General characteristics
- Class & type: Wright-class Aviation Logistics Support (Roll-on/Roll-off) Container Ship
- Displacement: 8,106 long tons (8,236 t) light; 23,800 long tons (24,182 t) full;
- Length: 602 ft (183 m)
- Beam: 90 ft (27 m)
- Draft: 30 ft (9.1 m)
- Propulsion: Geared steam turbine, single propeller
- Speed: 18.7 knots (34.6 km/h; 21.5 mph)
- Complement: 362 (37 merchant mariners and 1 Aircraft Maintenance Detachment)

= SS Curtiss =

Marine aviation logistics support ship

SS Curtiss (T-AVB-4) is one of two converted for the Military Sealift Command by Todd Shipyards in 1987.

== History ==
She was originally laid down on 1 April 1968 at Ingalls Shipbuilding of Pascagoula, Mississippi as SS Mormacksky, ON 521302, IMO 6901830, a Maritime Commission type (C5-S-78a) combination breakbulk, container, Ro-Ro vessel under Maritime Administration contract (MA 222) for Moore-McCormack Lines. Launched 1 December 1968, she was delivered to the Maritime Administration (MARAD) on 25 July 1969 and entered service with Moore-McCormack. After working for that line for only a short time the ship was sold to American Export-Isbrandtsen Lines and renamed SS Great Republic on 19 October 1970. In 1978 she was sold again to Farrell Lines without name change. The ship was turned over to MARAD in 1981.

Converted and renamed SS Curtiss (T-AVB-4) on 14 May 1986, she was assigned to MARAD Ready Reserve Force, (RRF), MSC PM-5 Sealift Program Office, Logistics Prepositioning Force. On 20 August 1990, Marine Aviation Logistics Squadron 16 deployed aboard Curtiss. This was the first time a MALS deployed aboard a T-AVB. In 2001, the activation exercise with Curtis named Pacific Provider 21 was held.
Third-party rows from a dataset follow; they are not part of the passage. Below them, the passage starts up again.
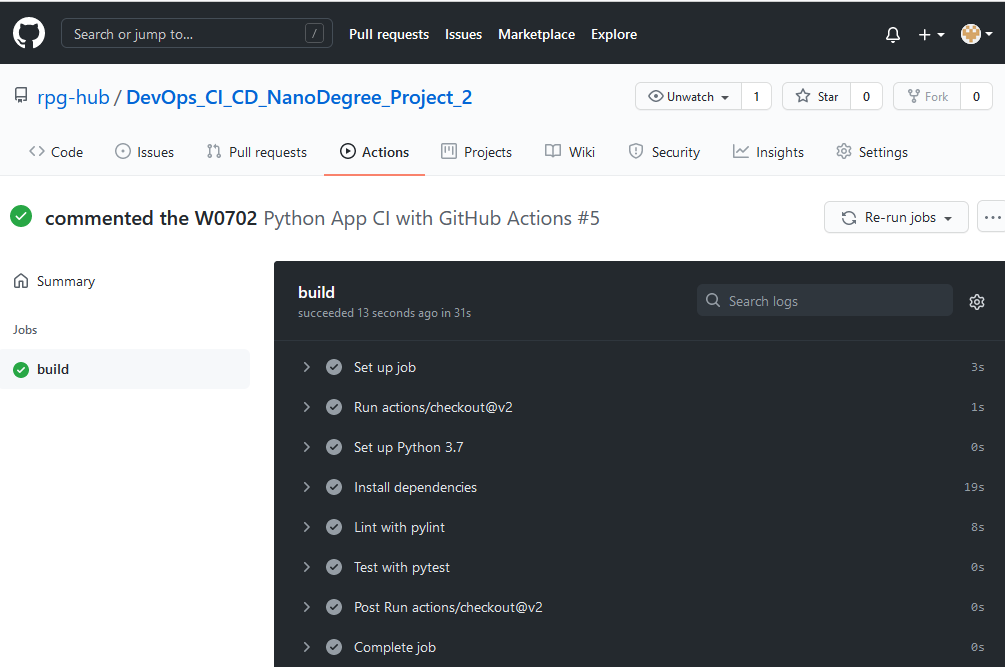Image resolution: width=1005 pixels, height=667 pixels.
Task: Click the Search logs input field
Action: [824, 300]
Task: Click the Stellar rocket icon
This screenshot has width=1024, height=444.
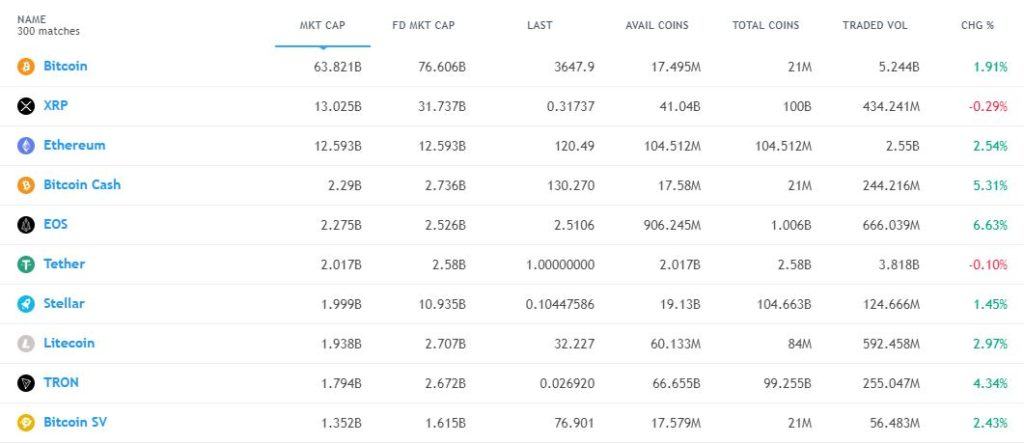Action: pos(26,303)
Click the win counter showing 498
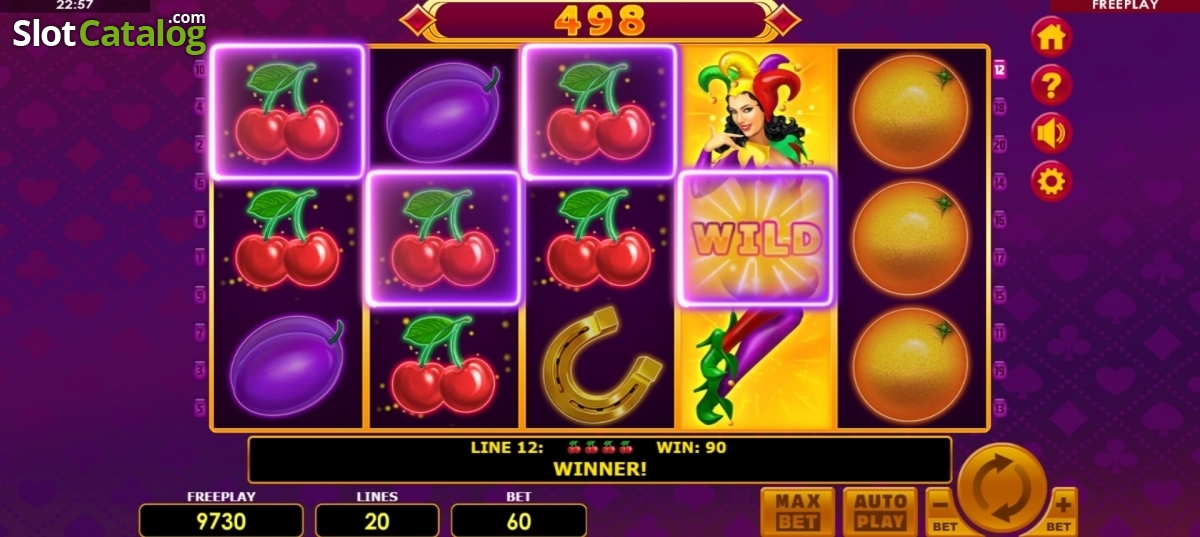Viewport: 1200px width, 537px height. tap(600, 20)
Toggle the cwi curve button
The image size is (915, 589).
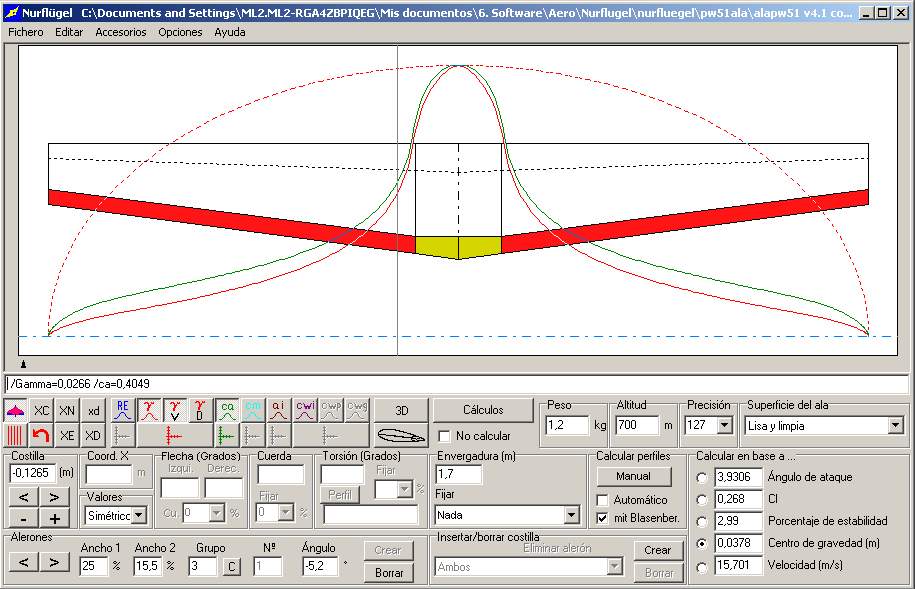click(x=306, y=410)
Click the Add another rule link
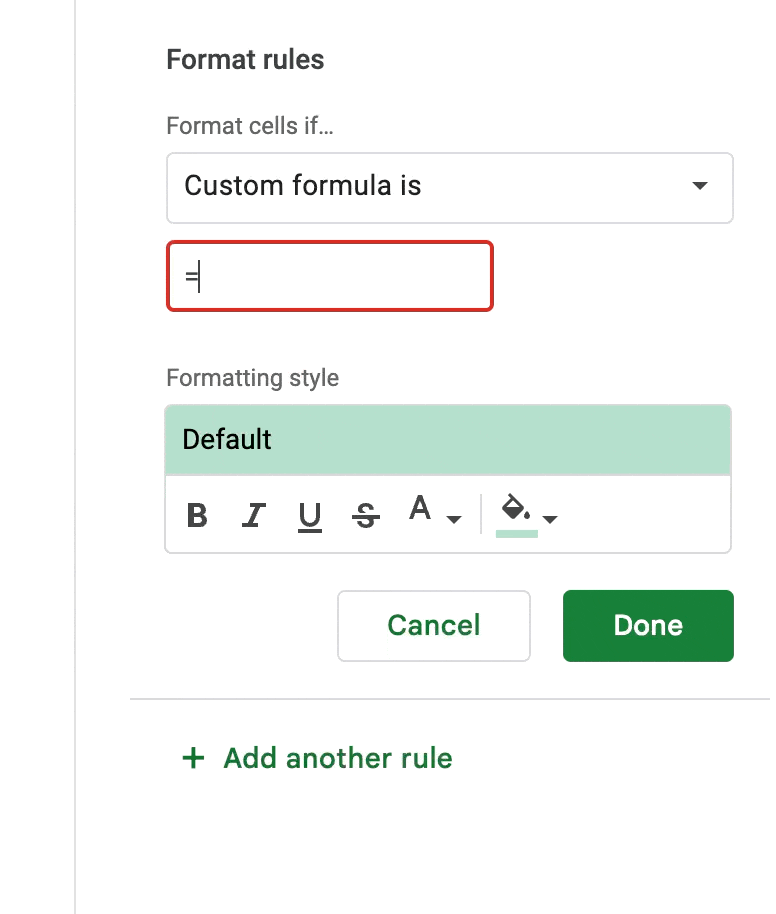The image size is (776, 914). point(338,758)
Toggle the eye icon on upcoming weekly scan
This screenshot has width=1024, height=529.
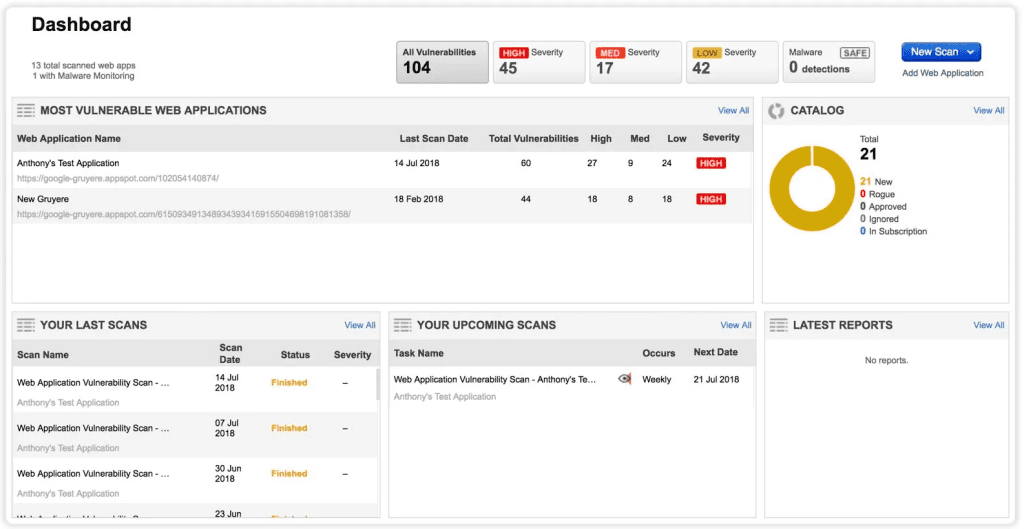(625, 379)
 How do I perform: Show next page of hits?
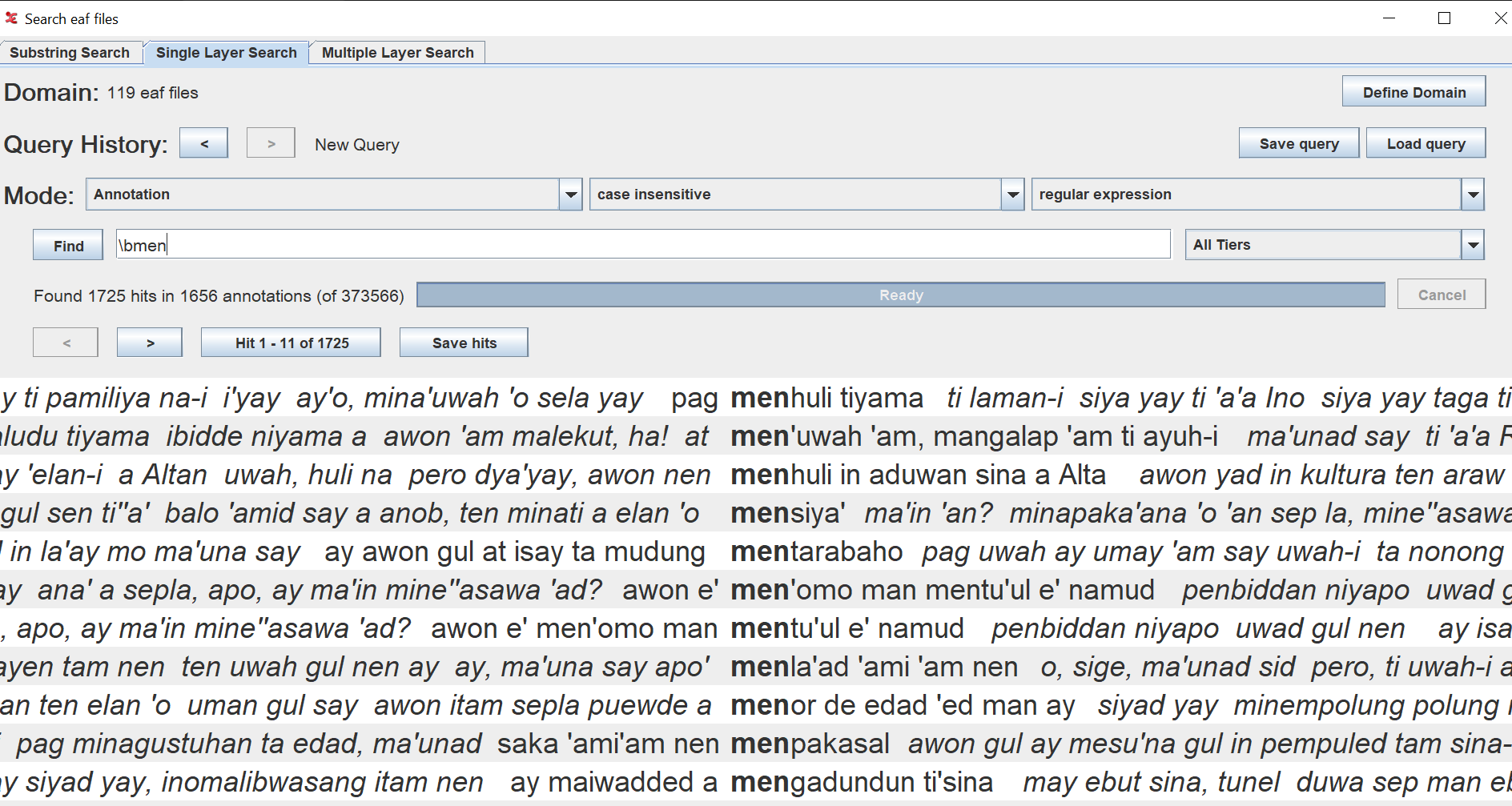pos(150,343)
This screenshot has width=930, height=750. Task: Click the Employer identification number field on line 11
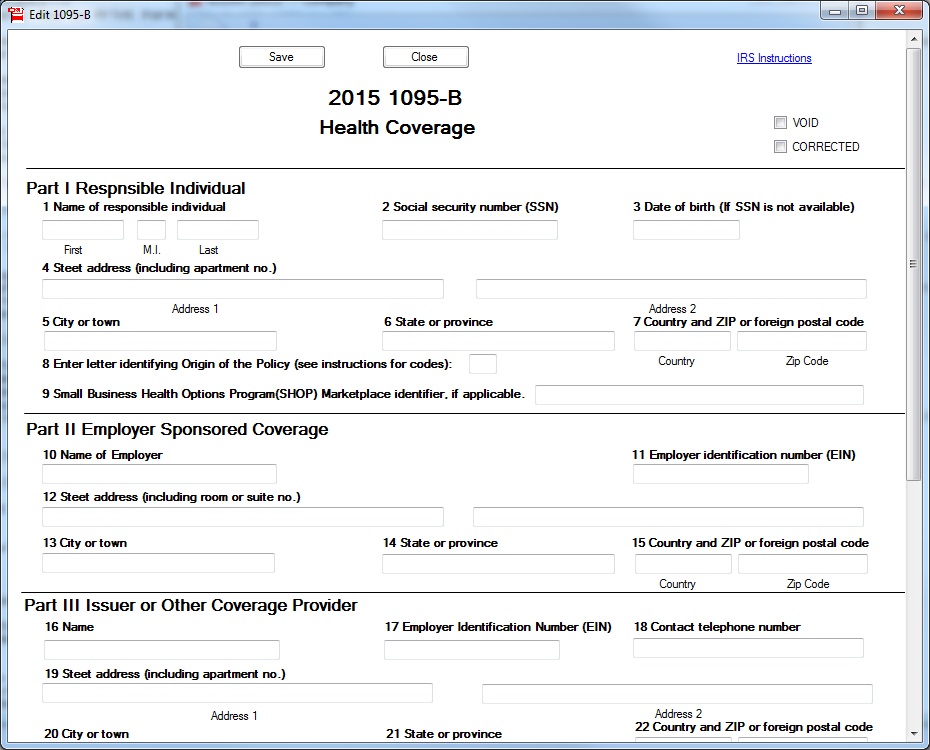pyautogui.click(x=719, y=473)
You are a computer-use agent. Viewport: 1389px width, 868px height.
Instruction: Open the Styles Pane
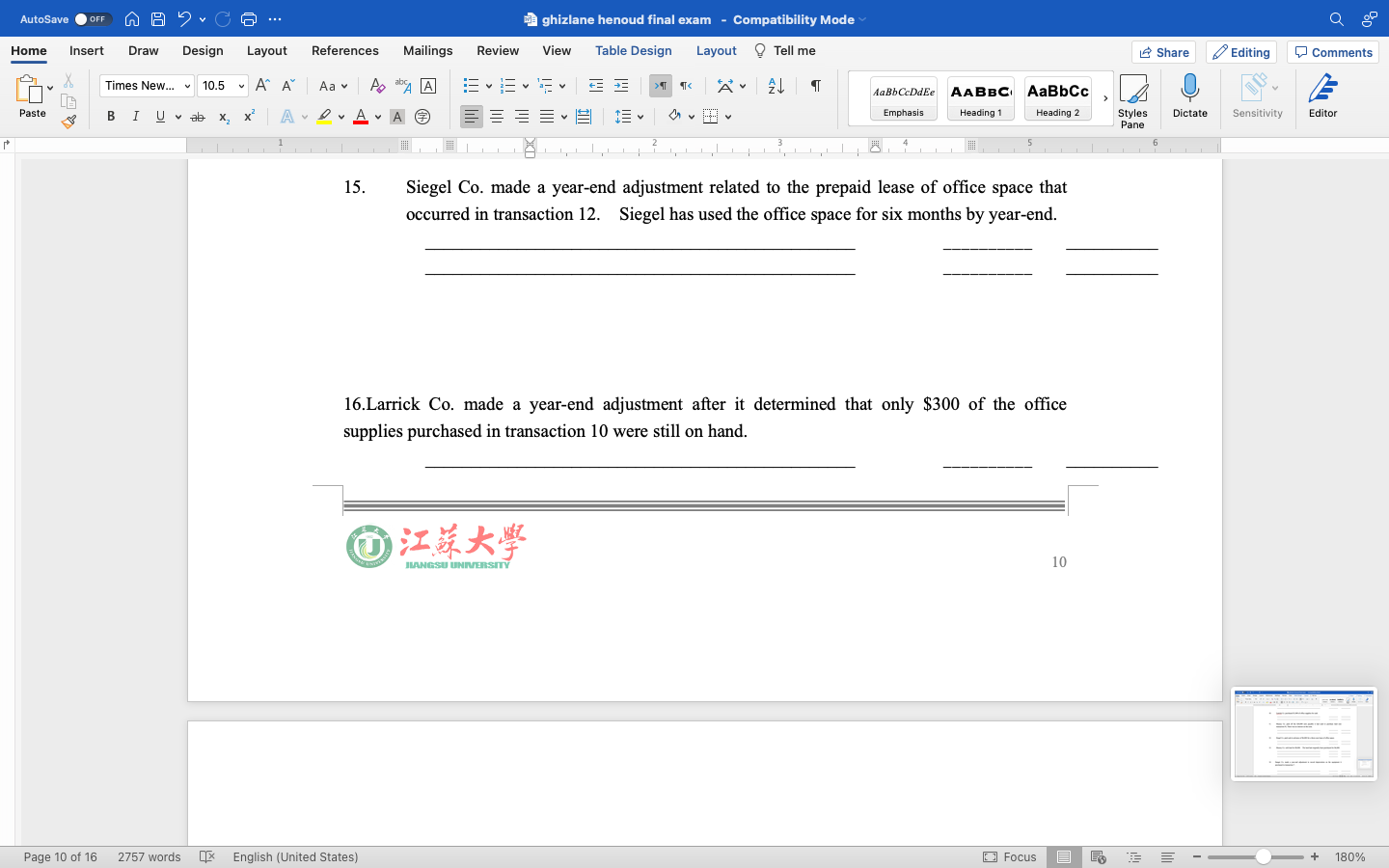click(1132, 96)
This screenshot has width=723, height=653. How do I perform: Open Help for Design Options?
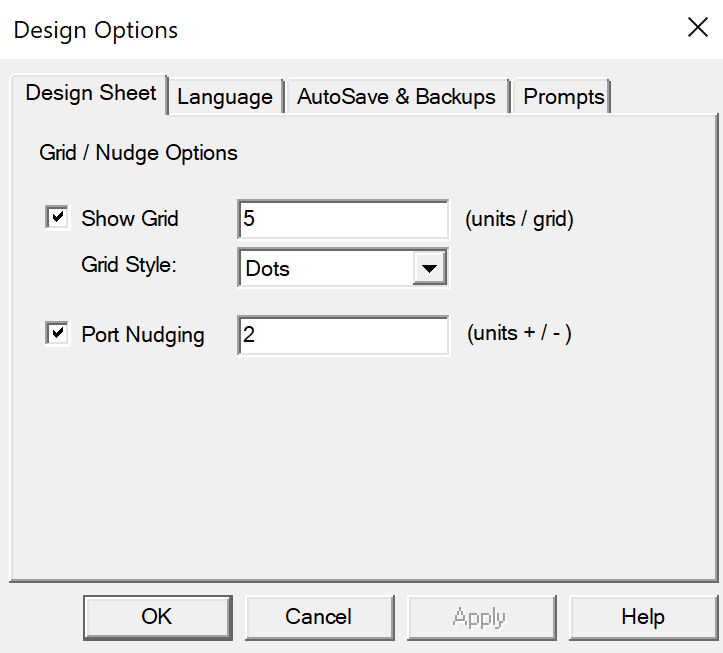[643, 617]
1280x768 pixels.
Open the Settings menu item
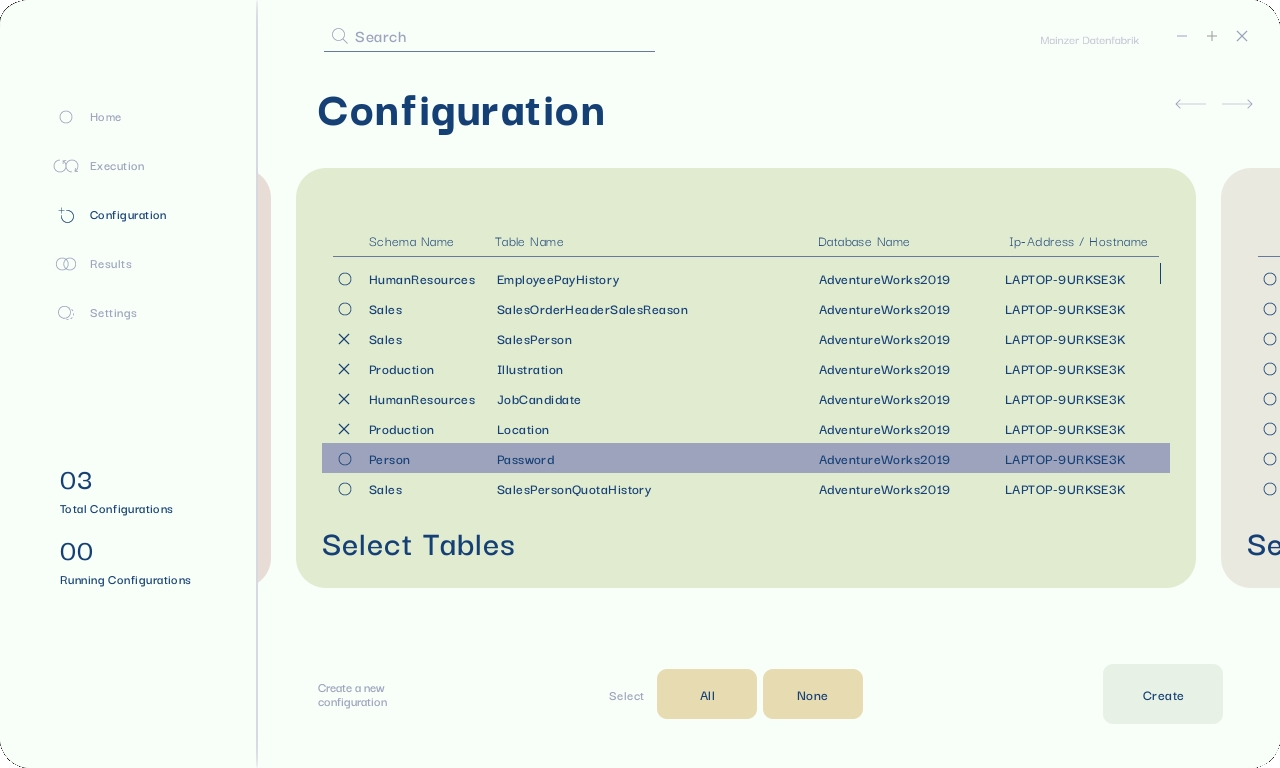[113, 313]
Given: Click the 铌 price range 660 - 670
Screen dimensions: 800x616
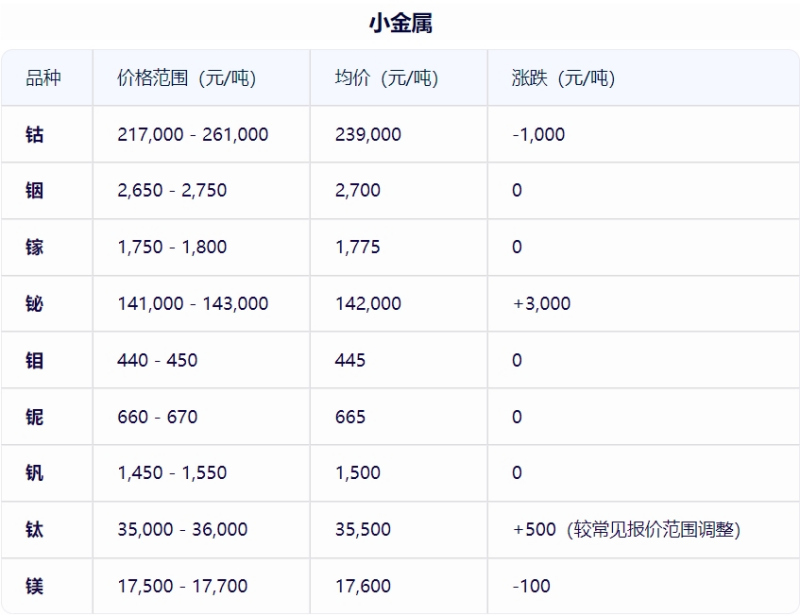Looking at the screenshot, I should point(158,416).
This exercise was planned and executed by MALS-16 and was the largest activation of the ship since the Gulf War.

Curtiss is outfitted with both a stern ramp and side ports. The roll-on/roll-off deck runs the complete length of the ship. When outfitted with mobile facilities, the ships can service aircraft while anchored offshore. Curtiss provides intermediate maintenance support for Marine Corps helicopters and fixed wing aircraft. She is maintained in reduced operating status (ROS), with a five-day reactivation requirement, at the Port of Vancouver USA.

Curtiss deploys for biennial training exercises, most recently (2013 and 2015) participating in Exercise Dawn Blitz.